Notes to the Pro Forma Consolidated Financial Statements

For the year ended December 31, 2021 and the three months ended March 31, 2022

Unaudited, expressed in U.S. Dollars ($000s) except for per share amounts

 

1.

BASIS OF PRESENTATION

These unaudited pro forma consolidated financial statements have been prepared in connection with the acquisition (the “Nomad Acquisition”) of all the issued and outstanding shares (the “Nomad Shares”) of Nomad Royalty Company Ltd. (“Nomad”) by Sandstorm Gold Ltd. (“Sandstorm” or the “Company”) pursuant to a plan of arrangement under the Canada Business Corporations Act (“Arrangement”) in accordance with the terms of the arrangement agreement between the parties announced on May 1, 2022 and closed on August 15, 2022 (the “Arrangement Agreement”).

These unaudited pro forma consolidated financial statements have been prepared from information derived from, and should be read in conjunction with the financial statements of the Company and of Nomad, each prepared in accordance with International Financial Reporting Standards as issued by the International Accounting Standards Board (“IFRS”), specifically:

 

  (i)

The consolidated financial statements of the Company for the year ended December 31, 2021 and the unaudited condensed consolidated interim financial statements of the Company for the period ended March 31, 2022;

 

  (ii)

the consolidated financial statements of Nomad for the year ended December 31, 2021 and the unaudited condensed consolidated interim financial statements of Nomad for the three months ended March 31, 2022.

These unaudited pro forma consolidated financial statements have been compiled from and include:

 

  a)

An unaudited pro forma consolidated statement of financial position as of March 31, 2022 combining:

 

  (i)

The unaudited condensed consolidated interim statement of financial position of the Company as of March 31, 2022;

 

  (ii)

The unaudited consolidated balance sheet of Nomad as of March 31, 2022; and

 

  (iii)

The adjustments described in Note 6.

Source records
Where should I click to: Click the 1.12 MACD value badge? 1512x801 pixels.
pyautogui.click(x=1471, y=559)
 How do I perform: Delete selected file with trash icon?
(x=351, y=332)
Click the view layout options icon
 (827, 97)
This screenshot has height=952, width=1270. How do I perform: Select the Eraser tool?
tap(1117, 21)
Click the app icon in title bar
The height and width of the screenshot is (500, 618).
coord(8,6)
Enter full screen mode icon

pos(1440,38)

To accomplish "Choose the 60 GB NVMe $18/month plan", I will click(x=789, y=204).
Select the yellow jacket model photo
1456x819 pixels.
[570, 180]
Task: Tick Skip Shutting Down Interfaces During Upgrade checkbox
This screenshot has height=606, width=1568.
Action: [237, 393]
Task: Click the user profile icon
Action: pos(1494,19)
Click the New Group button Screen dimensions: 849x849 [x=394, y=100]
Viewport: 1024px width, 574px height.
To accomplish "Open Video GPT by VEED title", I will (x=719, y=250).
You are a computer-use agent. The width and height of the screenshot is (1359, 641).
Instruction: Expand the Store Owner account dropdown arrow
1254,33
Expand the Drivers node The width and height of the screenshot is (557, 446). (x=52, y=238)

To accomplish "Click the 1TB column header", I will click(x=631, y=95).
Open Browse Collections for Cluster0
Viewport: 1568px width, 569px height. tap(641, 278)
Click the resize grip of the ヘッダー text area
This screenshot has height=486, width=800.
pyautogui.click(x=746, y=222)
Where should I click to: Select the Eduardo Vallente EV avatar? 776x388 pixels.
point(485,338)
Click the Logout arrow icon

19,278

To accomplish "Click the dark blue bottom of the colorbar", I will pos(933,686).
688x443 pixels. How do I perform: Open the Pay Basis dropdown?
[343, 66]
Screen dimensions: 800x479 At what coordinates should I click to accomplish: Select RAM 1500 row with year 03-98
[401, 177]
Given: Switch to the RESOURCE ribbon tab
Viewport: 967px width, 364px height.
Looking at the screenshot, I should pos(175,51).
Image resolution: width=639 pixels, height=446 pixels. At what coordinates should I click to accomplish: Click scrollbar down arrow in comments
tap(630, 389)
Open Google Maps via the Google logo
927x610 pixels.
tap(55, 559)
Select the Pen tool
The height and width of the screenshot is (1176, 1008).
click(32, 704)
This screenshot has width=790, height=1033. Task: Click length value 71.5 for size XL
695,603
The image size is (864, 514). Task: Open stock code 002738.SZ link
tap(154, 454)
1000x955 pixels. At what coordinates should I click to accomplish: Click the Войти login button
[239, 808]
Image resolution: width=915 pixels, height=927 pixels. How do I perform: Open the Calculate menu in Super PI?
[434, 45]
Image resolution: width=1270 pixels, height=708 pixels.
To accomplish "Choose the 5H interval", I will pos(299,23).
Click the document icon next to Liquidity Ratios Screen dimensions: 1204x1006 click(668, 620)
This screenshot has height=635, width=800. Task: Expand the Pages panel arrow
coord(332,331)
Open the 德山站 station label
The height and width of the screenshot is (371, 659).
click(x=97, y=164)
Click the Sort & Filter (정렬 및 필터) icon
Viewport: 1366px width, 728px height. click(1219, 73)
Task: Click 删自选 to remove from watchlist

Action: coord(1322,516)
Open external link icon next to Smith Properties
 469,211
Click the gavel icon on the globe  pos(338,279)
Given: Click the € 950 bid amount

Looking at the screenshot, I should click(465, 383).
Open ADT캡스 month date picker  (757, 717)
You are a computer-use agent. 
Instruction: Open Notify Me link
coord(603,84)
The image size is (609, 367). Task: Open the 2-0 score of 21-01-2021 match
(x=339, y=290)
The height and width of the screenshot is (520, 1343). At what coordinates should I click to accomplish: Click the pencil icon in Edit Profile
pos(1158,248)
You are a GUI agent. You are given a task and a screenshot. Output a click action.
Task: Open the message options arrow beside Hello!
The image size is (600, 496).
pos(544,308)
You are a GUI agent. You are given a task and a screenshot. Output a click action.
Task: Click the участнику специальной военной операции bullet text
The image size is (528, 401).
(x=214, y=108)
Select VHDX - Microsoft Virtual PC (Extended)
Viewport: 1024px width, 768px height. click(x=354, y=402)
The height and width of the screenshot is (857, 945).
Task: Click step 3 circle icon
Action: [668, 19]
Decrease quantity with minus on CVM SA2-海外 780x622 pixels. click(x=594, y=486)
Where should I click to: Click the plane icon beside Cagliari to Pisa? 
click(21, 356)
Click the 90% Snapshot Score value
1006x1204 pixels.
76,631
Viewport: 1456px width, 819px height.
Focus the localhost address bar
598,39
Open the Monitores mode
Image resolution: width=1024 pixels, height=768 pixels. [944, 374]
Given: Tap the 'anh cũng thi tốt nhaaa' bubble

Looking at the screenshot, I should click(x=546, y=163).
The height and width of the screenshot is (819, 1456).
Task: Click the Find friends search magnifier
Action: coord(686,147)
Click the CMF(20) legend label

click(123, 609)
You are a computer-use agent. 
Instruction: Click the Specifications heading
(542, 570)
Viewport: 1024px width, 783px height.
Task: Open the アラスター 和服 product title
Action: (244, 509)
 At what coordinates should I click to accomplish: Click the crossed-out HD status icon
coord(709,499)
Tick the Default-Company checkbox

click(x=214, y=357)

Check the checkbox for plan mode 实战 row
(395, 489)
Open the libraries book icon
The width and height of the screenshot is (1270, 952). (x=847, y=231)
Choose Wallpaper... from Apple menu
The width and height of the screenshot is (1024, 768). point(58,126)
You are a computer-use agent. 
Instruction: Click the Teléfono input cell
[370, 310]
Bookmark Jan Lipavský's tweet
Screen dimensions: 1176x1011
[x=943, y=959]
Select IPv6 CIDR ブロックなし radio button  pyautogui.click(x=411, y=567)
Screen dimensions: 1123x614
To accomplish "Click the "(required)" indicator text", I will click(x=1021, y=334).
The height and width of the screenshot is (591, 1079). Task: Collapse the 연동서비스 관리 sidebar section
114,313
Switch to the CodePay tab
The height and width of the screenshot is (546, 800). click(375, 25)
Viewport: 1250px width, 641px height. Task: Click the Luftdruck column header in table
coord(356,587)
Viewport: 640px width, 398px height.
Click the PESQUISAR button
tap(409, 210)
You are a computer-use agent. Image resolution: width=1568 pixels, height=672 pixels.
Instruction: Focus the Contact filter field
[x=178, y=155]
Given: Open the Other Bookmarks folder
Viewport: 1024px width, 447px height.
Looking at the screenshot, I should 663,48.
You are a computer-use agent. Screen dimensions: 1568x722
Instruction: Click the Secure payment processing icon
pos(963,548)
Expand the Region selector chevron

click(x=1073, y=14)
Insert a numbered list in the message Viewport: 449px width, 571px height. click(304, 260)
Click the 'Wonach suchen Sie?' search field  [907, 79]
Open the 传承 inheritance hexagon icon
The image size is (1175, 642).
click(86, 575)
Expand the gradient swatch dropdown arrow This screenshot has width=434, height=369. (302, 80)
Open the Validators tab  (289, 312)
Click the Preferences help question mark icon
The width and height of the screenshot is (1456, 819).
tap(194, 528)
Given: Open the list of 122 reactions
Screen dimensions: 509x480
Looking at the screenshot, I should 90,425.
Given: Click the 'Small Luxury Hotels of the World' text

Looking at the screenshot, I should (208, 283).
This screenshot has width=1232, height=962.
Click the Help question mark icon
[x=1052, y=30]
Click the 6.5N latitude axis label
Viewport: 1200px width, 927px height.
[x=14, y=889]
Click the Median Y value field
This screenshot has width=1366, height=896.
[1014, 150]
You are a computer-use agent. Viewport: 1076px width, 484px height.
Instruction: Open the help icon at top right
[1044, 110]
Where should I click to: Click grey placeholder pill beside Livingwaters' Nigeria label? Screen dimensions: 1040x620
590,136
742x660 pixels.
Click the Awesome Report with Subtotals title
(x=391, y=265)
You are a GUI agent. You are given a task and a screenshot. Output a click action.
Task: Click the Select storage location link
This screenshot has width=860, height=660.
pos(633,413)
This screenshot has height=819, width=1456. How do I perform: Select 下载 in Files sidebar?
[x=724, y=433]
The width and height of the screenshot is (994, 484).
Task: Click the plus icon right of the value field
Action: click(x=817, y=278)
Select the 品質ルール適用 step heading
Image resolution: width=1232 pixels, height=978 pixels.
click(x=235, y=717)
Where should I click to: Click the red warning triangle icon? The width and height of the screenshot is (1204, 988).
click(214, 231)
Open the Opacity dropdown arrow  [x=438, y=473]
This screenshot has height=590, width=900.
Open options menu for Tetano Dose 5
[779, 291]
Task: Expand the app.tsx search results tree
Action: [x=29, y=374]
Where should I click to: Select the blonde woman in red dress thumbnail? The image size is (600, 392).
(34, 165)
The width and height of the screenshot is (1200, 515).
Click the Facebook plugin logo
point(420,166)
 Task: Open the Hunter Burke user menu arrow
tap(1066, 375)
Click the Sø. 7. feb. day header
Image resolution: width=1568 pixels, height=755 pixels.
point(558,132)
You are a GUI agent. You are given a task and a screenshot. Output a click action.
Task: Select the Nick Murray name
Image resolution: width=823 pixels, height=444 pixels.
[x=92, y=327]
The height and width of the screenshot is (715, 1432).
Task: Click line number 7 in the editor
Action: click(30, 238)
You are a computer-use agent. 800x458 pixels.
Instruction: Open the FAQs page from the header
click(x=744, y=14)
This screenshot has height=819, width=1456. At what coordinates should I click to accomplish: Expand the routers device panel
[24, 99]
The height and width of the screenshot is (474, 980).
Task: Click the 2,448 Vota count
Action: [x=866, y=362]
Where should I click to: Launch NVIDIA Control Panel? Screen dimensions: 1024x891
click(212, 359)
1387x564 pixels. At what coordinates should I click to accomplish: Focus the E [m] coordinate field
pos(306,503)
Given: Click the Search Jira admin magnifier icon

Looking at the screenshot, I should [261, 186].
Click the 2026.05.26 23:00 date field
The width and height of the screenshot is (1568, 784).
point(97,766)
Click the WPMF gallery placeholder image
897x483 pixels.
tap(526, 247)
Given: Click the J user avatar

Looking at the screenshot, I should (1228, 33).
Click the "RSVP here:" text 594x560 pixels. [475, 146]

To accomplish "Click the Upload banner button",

(WHAT IS ASKED)
a: Change "interim" to "quarterly" in the pro forma notes, starting at "The consolidated financial statements of the" and ending at "ended March 31, 2022.", and give that passage in full.
b: Take the pro forma notes on the Nomad acquisition further, continuing from their final sentence.

(ANSWERS TO THE EXERCISES)
a:
The consolidated financial statements of the Company for the year ended December 31, 2021 and the unaudited condensed consolidated quarterly financial statements of the Company for the period ended March 31, 2022;

 

  (ii)

the consolidated financial statements of Nomad for the year ended December 31, 2021 and the unaudited condensed consolidated quarterly financial statements of Nomad for the three months ended March 31, 2022.

b:
This unaudited pro forma consolidated statement of financial position as of March 31, 2022 assumes that the Transactions occurred on March 31, 2022.

 

  b)

An unaudited pro forma consolidated statement of income (loss) for the year ended December 31, 2021 combining:

 

  (i)

The consolidated statement of income (loss) of the Company for the year ended December 31, 2021;

 

  (ii)

The consolidated statement of income (loss) and comprehensive income (loss) of Nomad for the year ended December 31, 2021; and

 

  (iii)

The adjustments described in Note 6.

This unaudited pro forma consolidated statement of income (loss) for the year ended December 31, 2021 assumes that the Transactions occurred on January 1, 2021.

 

  c)

An unaudited pro forma consolidated statement of income (loss) for the three months ended March 31, 2022 combining:

 

  (i)

The unaudited condensed consolidated interim statement of income (loss) of the Company for the three months ended March 31, 2022;

 

  (ii)

The unaudited consolidated statement of income (loss) and comprehensive income (loss) of Nomad for the three months ended March 31, 2022; and

 

  (iii)

The adjustments described in Note 6.

 

Page | 5


SANDSTORM GOLD LTD.

Notes to the Pro Forma Consolidated Financial Statements

For the year ended December 31, 2021 and the three months ended March 31, 2022

Unaudited, expressed in U.S. Dollars ($000s) except for per share amounts

 

This unaudited pro forma consolidated statement of income (loss) for the three months ended March 31, 2022 assumes that the Transactions occurred on January 1, 2021.

In combining Nomad’s consolidated financial statements with those of the Company, the Company has reclassified line items on Nomad’s consolidated financial statements to conform with the Company’s financial statement presentation.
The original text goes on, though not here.